I guess my life is terrible right now as I am behind a lot of my work and it seems that I can't get motivated to push through. Some may laugh and be like it is my fault but I guess I can't blame them. The whole reason why I am making this blog is to be productive and I guess productivity is an accomplishment for me. This may sound weird but I could guarantee anyone that doing something is better than wasting time doing nothing. Writing in this blog I guess is helping me with my grammar so at least it is something.

A problem I am facing as of now is procrastination. This is typical for any student but I guess I could say I have an extreme case. I have not been doing any homework which has probably brought my grades down but I don't seem to care anymore. My standards have dropped from years before but that is probably because I am taking higher level classes at my school and I can't really even consider them as high.
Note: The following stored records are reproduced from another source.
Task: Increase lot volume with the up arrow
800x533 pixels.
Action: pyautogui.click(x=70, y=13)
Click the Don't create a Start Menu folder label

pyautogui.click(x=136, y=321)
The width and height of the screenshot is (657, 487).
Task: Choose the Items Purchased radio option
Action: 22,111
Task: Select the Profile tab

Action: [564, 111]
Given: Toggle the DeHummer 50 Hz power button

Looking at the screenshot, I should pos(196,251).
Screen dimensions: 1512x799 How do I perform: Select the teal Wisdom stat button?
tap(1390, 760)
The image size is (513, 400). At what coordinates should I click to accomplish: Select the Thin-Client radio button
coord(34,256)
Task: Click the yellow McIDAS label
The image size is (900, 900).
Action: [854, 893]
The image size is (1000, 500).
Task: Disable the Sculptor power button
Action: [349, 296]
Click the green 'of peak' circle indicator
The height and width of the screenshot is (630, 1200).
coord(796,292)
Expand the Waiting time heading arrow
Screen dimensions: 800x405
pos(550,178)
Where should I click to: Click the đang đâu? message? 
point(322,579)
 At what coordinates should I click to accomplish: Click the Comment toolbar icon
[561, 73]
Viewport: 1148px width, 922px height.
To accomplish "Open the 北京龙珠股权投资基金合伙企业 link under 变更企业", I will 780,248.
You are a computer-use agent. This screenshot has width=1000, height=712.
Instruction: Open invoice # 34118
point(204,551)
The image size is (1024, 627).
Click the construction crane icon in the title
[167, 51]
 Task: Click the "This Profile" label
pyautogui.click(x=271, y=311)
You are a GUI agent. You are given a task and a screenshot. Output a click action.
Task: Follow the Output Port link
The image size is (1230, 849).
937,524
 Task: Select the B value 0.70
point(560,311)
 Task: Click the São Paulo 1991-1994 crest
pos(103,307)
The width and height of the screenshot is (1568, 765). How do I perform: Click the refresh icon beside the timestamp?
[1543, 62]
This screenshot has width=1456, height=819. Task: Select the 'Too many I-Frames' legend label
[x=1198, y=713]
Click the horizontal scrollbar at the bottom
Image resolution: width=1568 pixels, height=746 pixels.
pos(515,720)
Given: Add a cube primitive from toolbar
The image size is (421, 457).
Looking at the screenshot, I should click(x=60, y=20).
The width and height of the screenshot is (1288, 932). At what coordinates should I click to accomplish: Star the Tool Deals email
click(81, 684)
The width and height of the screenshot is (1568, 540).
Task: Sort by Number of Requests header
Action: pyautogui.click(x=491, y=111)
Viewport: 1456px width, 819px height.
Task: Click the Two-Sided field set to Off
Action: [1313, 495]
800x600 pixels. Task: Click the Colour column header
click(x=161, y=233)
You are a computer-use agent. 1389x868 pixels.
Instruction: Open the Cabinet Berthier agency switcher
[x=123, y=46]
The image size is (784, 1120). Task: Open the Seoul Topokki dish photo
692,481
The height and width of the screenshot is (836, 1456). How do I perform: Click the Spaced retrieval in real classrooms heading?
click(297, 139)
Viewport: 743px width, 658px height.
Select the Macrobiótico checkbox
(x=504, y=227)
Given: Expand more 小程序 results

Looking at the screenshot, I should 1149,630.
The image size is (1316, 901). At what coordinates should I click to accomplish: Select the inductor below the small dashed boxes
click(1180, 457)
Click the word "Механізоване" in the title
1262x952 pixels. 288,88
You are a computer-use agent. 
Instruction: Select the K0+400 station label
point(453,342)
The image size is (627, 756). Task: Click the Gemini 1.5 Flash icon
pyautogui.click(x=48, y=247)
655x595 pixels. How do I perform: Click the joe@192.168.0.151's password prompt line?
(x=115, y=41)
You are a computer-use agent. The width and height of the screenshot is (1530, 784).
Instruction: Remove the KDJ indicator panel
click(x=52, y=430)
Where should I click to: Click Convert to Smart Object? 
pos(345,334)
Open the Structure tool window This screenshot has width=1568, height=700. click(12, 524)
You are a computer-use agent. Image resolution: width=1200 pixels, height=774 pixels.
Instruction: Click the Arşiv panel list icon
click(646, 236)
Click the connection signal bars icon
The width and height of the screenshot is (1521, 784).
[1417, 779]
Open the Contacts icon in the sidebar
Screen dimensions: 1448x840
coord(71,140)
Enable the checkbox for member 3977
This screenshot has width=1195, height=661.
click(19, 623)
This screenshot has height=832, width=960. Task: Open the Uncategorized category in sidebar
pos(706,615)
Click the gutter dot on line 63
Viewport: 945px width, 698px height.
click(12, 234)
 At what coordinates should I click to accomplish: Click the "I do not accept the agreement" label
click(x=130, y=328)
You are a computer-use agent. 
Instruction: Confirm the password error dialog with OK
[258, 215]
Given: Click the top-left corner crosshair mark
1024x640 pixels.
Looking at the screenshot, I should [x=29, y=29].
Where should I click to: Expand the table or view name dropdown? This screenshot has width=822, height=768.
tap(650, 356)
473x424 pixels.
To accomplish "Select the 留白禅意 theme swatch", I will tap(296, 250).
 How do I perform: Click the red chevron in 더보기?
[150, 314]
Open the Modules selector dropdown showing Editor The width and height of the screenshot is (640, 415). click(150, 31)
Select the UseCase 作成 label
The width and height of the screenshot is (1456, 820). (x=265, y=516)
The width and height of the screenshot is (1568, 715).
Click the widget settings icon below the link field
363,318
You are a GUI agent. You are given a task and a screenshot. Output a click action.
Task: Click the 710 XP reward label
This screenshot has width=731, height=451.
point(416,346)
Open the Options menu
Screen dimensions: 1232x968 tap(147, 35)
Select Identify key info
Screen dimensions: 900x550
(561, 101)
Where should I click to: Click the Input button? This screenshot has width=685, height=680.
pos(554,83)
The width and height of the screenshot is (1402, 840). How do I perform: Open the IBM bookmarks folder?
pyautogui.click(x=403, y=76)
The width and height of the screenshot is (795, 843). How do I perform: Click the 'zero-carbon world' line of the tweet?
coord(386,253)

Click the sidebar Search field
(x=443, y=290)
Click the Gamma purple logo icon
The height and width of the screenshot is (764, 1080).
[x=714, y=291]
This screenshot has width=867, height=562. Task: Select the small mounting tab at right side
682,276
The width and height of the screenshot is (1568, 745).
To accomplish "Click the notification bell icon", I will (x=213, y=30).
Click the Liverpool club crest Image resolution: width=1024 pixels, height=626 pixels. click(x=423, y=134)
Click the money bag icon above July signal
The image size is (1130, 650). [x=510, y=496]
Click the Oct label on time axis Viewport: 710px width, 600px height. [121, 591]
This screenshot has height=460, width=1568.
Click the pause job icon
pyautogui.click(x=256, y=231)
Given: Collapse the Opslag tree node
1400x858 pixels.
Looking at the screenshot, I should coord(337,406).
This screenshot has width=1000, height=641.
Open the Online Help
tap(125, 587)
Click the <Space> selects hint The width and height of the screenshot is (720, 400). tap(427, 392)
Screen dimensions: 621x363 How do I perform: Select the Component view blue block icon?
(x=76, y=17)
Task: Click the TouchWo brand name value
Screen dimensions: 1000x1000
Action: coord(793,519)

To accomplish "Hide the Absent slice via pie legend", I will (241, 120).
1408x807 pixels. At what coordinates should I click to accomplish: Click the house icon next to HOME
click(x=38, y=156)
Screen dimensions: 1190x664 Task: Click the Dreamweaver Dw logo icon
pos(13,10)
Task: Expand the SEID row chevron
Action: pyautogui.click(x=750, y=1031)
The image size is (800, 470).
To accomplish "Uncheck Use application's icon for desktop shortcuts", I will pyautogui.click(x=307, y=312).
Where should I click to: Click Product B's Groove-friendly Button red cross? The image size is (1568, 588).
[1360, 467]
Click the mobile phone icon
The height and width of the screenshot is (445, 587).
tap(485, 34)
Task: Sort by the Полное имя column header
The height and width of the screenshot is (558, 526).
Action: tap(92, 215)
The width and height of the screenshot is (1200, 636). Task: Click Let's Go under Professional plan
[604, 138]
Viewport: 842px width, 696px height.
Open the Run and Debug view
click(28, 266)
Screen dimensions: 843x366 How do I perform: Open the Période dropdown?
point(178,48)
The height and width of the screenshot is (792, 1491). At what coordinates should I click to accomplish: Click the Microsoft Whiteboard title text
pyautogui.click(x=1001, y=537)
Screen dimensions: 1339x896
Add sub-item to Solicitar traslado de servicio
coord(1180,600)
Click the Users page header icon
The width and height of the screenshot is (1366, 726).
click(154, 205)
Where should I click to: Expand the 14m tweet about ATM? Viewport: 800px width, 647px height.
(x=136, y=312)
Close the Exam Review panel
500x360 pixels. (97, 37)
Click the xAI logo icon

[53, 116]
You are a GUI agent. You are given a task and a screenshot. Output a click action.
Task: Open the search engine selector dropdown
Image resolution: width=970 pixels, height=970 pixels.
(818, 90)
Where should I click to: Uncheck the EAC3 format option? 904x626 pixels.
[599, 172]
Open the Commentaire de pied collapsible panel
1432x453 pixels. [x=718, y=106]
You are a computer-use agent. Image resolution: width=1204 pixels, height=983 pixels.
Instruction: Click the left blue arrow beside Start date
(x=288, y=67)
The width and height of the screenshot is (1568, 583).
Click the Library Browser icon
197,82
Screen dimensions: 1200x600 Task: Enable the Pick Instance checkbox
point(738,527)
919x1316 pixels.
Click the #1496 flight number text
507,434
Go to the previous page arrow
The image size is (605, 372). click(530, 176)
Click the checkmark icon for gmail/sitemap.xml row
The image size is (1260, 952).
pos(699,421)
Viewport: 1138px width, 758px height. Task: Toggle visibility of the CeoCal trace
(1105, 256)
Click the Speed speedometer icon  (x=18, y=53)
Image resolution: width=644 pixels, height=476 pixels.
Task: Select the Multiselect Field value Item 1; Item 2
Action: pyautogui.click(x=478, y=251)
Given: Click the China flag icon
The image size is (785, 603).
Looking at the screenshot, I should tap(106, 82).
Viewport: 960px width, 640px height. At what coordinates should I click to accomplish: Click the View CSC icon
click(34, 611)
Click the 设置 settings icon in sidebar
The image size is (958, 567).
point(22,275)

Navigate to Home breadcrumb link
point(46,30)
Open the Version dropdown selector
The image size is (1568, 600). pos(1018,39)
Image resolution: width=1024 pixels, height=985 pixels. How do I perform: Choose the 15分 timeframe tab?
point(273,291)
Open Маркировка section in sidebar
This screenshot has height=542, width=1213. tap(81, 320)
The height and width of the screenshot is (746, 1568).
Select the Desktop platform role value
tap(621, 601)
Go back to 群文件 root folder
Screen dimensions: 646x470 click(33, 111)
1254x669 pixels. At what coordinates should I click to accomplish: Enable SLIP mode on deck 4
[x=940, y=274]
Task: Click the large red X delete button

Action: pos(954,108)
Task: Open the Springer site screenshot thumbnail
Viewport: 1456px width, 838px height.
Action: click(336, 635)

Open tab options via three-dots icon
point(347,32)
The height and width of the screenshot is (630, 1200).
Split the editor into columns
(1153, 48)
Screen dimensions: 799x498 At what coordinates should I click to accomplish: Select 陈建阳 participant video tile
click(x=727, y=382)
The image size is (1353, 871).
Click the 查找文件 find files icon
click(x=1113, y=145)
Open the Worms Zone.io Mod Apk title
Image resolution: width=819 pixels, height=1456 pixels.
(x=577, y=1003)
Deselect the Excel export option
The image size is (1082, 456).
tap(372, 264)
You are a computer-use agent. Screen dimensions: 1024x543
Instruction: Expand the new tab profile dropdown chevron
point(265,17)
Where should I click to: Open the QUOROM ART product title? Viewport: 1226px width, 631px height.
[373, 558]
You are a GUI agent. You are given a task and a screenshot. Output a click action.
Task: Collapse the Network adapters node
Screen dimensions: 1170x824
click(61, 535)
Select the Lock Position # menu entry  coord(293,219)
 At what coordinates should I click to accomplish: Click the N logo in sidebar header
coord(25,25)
Not only has there been procrastination problems but friendship problems as well. I have this theory of one friend beats a million friends but then whenever I am around others I guess I get depressed because they are all getting out to play and be happy while I am stuck by myself. This is a problem and everyday I do not address it I know it will get worse. I am lagging way behind but then I have to focus on my work but with procrastination kicking in, nothing seems right.

So lets see....
 Procrastination --> Bad Work -->Depression-->No Friends-->More Depression-->Procrastination

So this is like a circle, I never knew writing things down like this would lead me to see the more general problems. So yea, this circle of problems is not good as you can see. How can I correct this problem? I guess I have to ask myself this... A solution I guess for me would be Self-Motivation, but that is hard to achieve and it might take too long but time is what I have. So if I plugged it in to the circle of problems lets see what I might get...

Procrastination-->Self-Motivation-->Good Work-->Happy Mood-->A little more friends-->Happier Mood-->Self-Motivation-->Happiness...

Well it works only in a perfect world unfortunately....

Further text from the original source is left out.